» Check your understanding
1. According to the Dudley Townley newsletter, where and when was Dudley Townley born?
2. Retype word for word the stretch of the Dudley Townley newsletter from "NCRA NewsMail" through "Oddfellows Hall, Footscray.".

--- Study text Enclosed Below ---

NCRA NewsMail
 



8 January 2019

NORTH CRAY People - part 9 Dudley Townley

The North Cray Ratepayers Association was formed on 23 March 1944 at a meeting in the Oddfellows Hall, Footscray. 

This inaugural meeting of the NCRA was chaired by Councillor Townley of the North Cray Ward of the Chislehurst and Sidcup Urban District Council. 

So, who was Cllr Townley?

His full name was Dudley Arnold Townley and he had been born in Brisbane, Australia, on 10 February 1895. During World War 1 he served in an Australian Light Horse Cavalry Unit and his was one of many "Soldier Portraits" published in Queensland, Australia, in December 1914. After the war, he was a Sheep Grazier. 

By 1923 he had come to England, where he married Winifred Edith Gwyn, who had been born in Kingston in 1896. Their marriage took place at St Marks, Surbiton, on 10 February. Their home was Cray Hall, North Cray Road. In 1924 they had a son, Peter Gwyn Langford Townley (a daughter, Pauline, followed in 1927). Peter grew up in Cray Hall and his playmate was John Harrington of Pear Tree Cottage, North Cray Road (now the President of the NCRA). The 1939 Register records that Dudley Townley was a Poultry Farmer at Cray Hall.


In his unpublished memoirs, "Cray Hall Memories", recently copied to his friend John Harrington, Peter recalls a magnificent weeping beech at the north-west corner of Cray Hall, a wedding present from his mother's father, Harry Gwyn. And tells how he used to help his father with the poultry farm, at night checking the poultry houses and chasing off the rats! A small piece of their land was used by a neighbour, Mr Cameron, for two or three beehives whilst he was recovering from a serious accident with a motorcycle and sidecar - which was the beginning of Honeyden Apiaries. The original name of Cray Hall, built in c1816, was Honeyden -Honey Den being a woodland pasture where hives were kept.

Peter also tells how, upon the outbreak of war in September 1939, the family sitting room at Cray Hall became the local ARP (Air Raid Precautions) Post, which was manned 24 hours a day by a team of volunteers. 

Dudley Townley died in Queen Mary's Hospital on 10 December 1979, aged 84. His ashes are buried in St James Churchyard.

--- End of Enclosed Study text ---
--- Given entries Enclosed Below ---

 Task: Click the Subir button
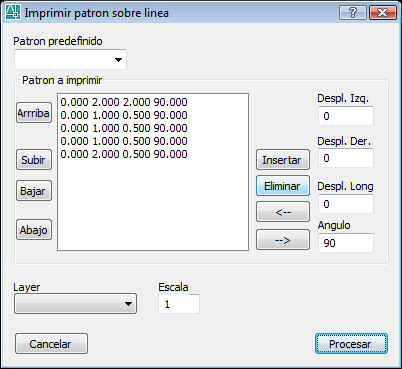34,160
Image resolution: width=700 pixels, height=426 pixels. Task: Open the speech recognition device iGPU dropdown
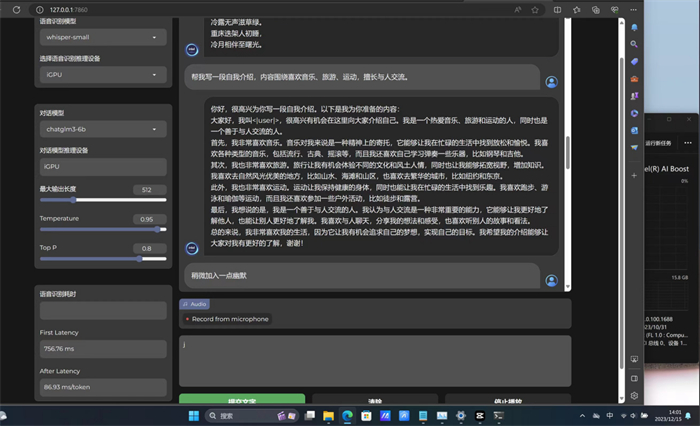102,74
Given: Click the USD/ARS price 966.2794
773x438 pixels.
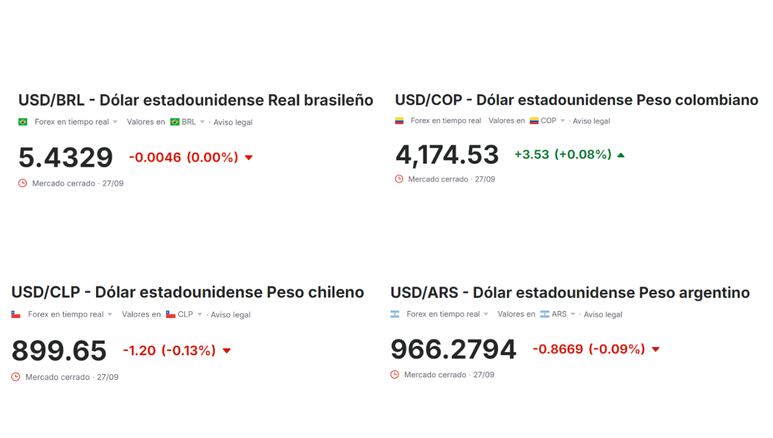Looking at the screenshot, I should [453, 349].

--- End of Enclosed Given entries ---

» Answers per task
1. He was born in Brisbane, Australia, on 10 February 1895.

2.
NCRA NewsMail
 



8 January 2019

NORTH CRAY People - part 9 Dudley Townley

The North Cray Ratepayers Association was formed on 23 March 1944 at a meeting in the Oddfellows Hall, Footscray.